The US House of Representatives is poised for a crucial vote on Wednesday regarding the fate of TikTok, the Chinese-owned video-sharing platform. The proposed bill would compel TikTok to sever its ties with its Chinese parent company or face a ban in the United States.


This legislation marks the most significant threat yet to TikTok, a platform that has garnered immense popularity worldwide.

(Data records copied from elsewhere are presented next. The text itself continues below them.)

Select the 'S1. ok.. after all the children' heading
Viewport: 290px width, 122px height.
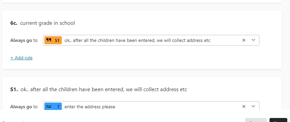99,89
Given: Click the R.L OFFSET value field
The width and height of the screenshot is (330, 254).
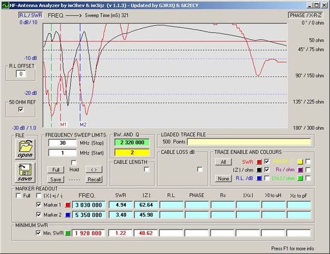Looking at the screenshot, I should pyautogui.click(x=21, y=74).
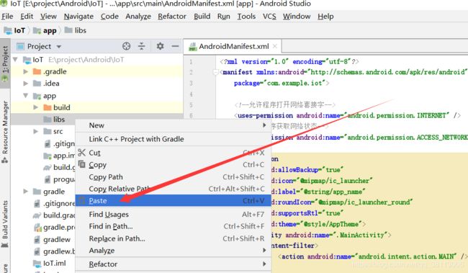Toggle the Build Variants side panel
This screenshot has height=273, width=468.
tap(5, 223)
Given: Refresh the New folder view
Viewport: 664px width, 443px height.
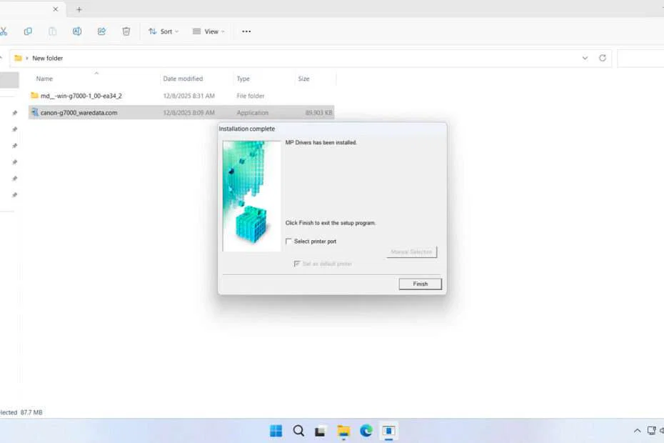Looking at the screenshot, I should [603, 58].

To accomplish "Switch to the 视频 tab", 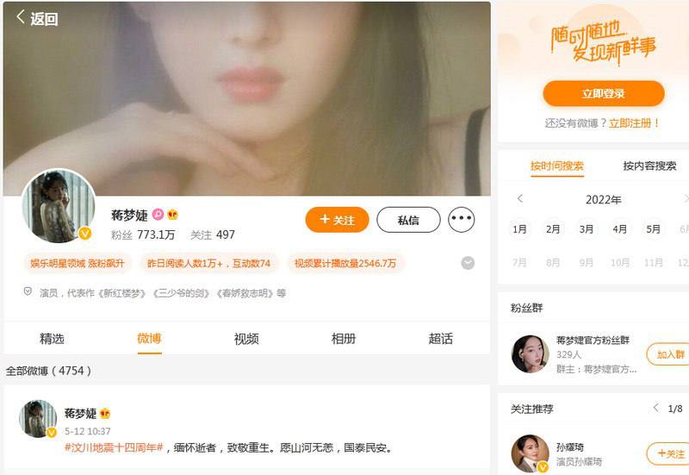I will [246, 339].
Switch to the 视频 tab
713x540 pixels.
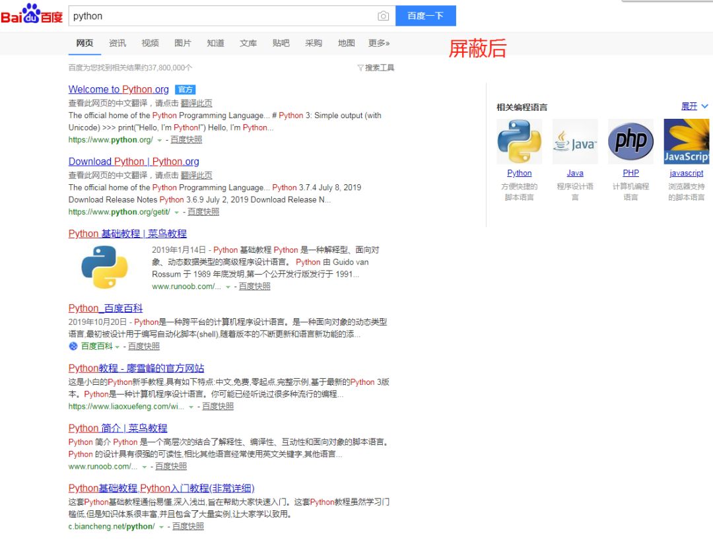pos(150,43)
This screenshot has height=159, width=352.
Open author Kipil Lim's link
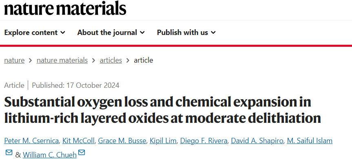(163, 141)
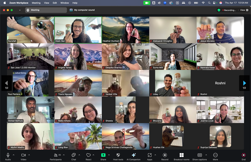
Task: Expand the arrow next to Show captions
Action: point(206,155)
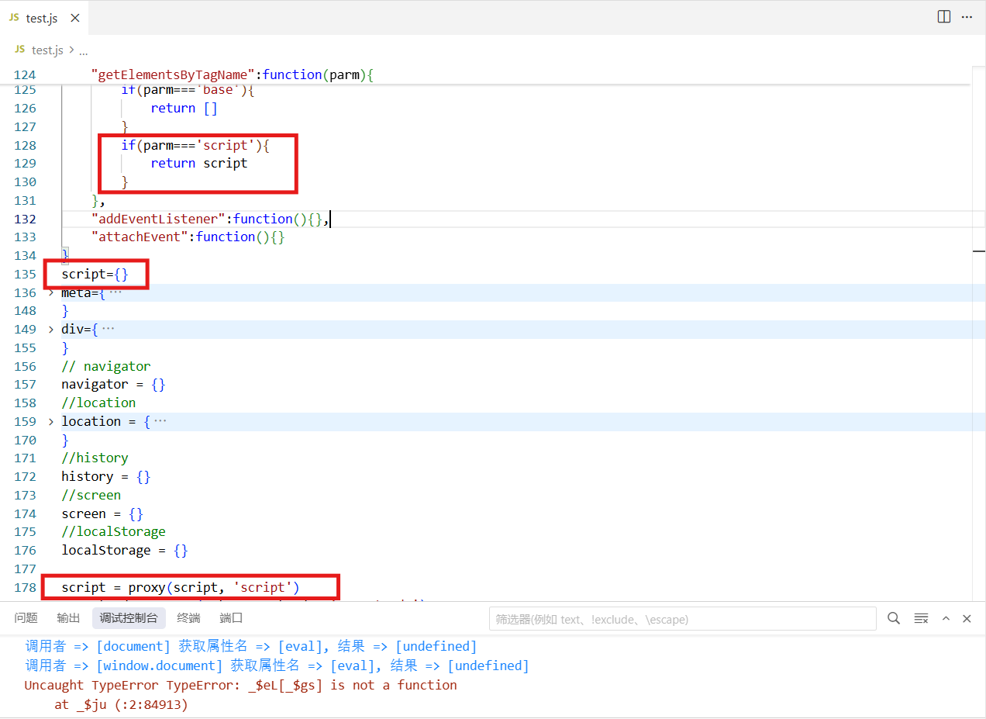Click the search icon in the debug console
The height and width of the screenshot is (719, 986).
click(894, 618)
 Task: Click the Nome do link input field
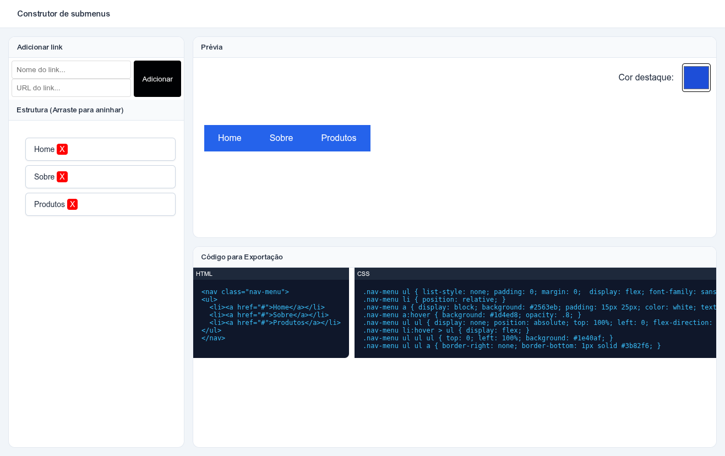pyautogui.click(x=71, y=69)
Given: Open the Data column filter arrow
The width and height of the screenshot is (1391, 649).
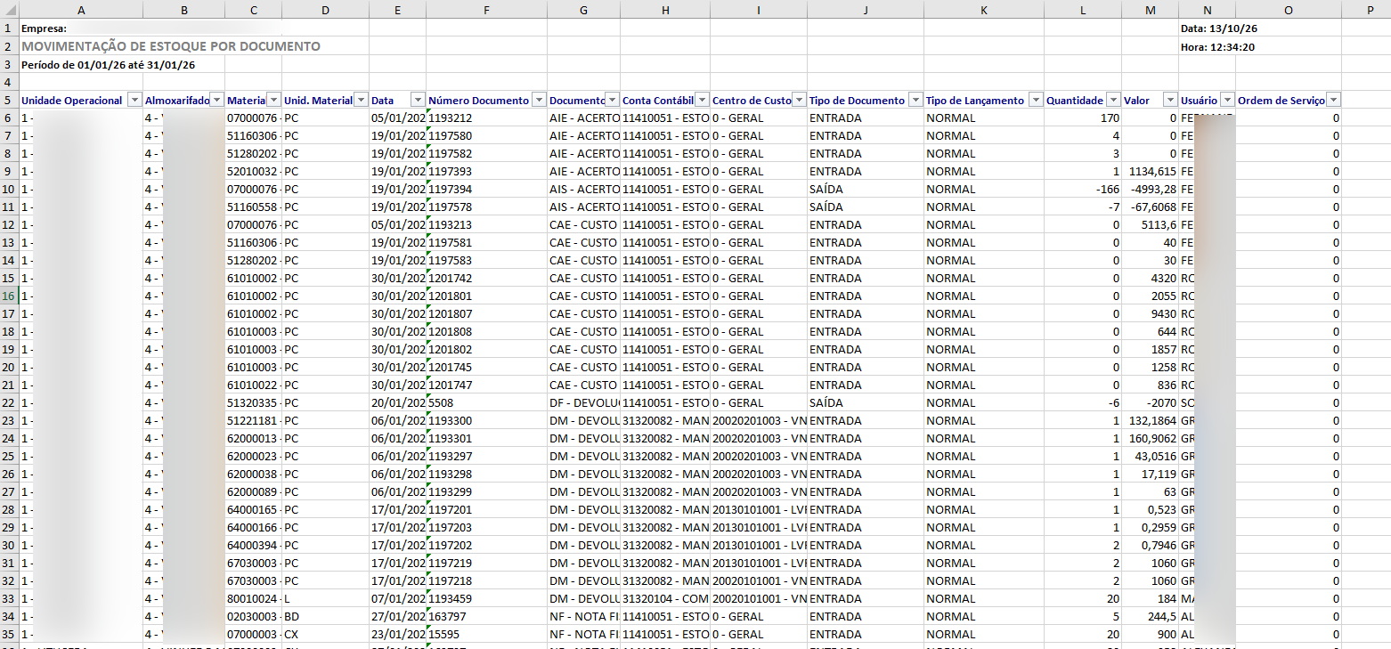Looking at the screenshot, I should 418,101.
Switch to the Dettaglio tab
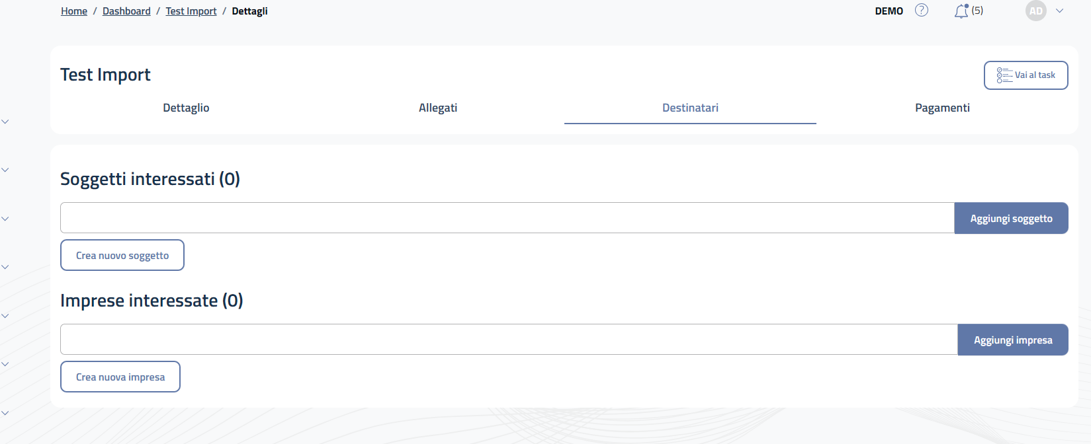The width and height of the screenshot is (1091, 444). point(186,108)
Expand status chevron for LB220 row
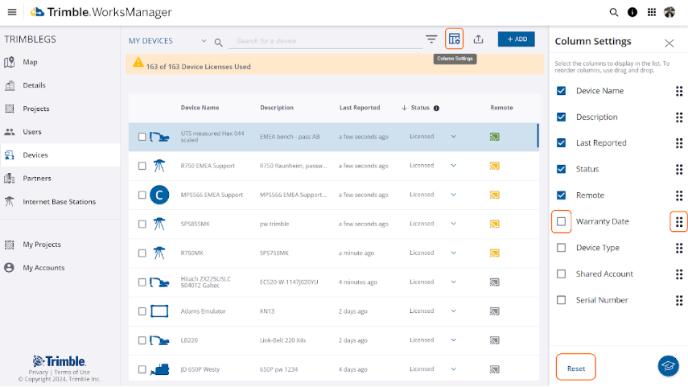Viewport: 688px width, 387px height. click(453, 340)
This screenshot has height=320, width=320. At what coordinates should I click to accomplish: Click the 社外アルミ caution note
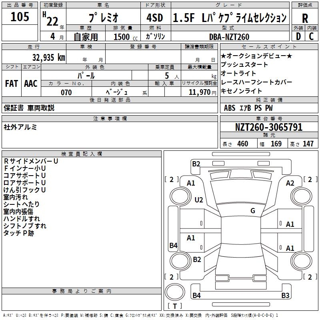[x=20, y=127]
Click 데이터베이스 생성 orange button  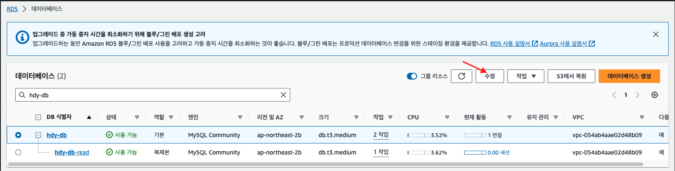[629, 76]
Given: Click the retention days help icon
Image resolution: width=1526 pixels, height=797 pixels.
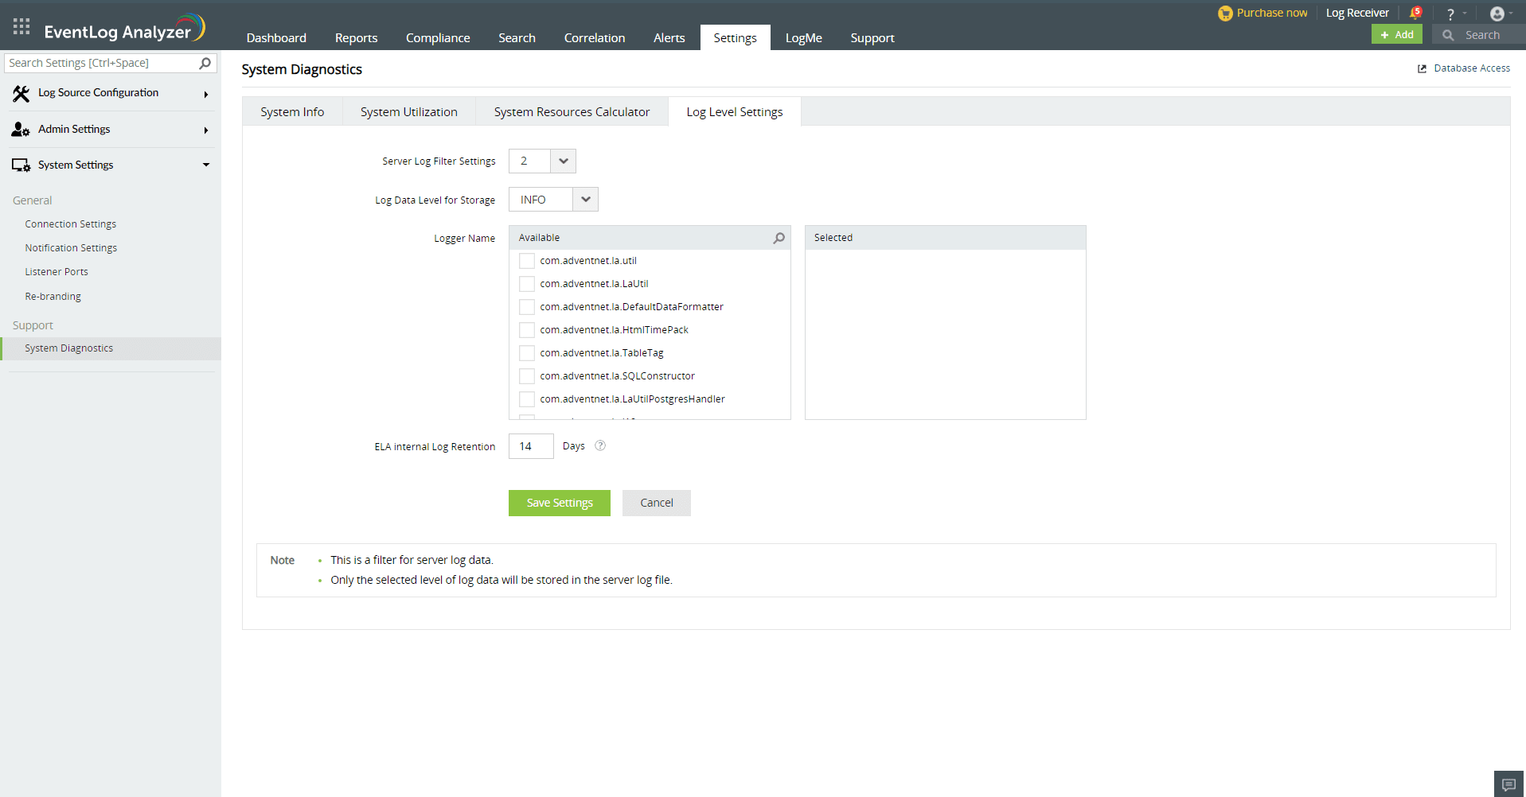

However, concerns persist among governments and security officials regarding its Chinese ownership and potential alignment with the Communist Party in Beijing.


The vote, scheduled for 10:00 am (1400 GMT), is anticipated to pass with overwhelming support, showcasing a rare moment of bipartisan unity in the politically divided landscape of Washington.


While the bill’s fate in the Senate remains uncertain, key figures have expressed reservations about taking such drastic measures against a platform boasting 170 million users in the US alone.


President Joe Biden has signaled his readiness to sign the bill, officially known as the “Protecting Americans from Foreign Adversary Controlled Applications Act,” into law if it reaches his desk, according to statements from the White House.


The legislation, which unanimously passed through committee last week, would mandate TikTok’s parent company, ByteDance, to divest the app within 180 days or face removal from major app stores in the US. Additionally, it grants the president authority to designate other applications as national security threats if controlled by adversarial countries.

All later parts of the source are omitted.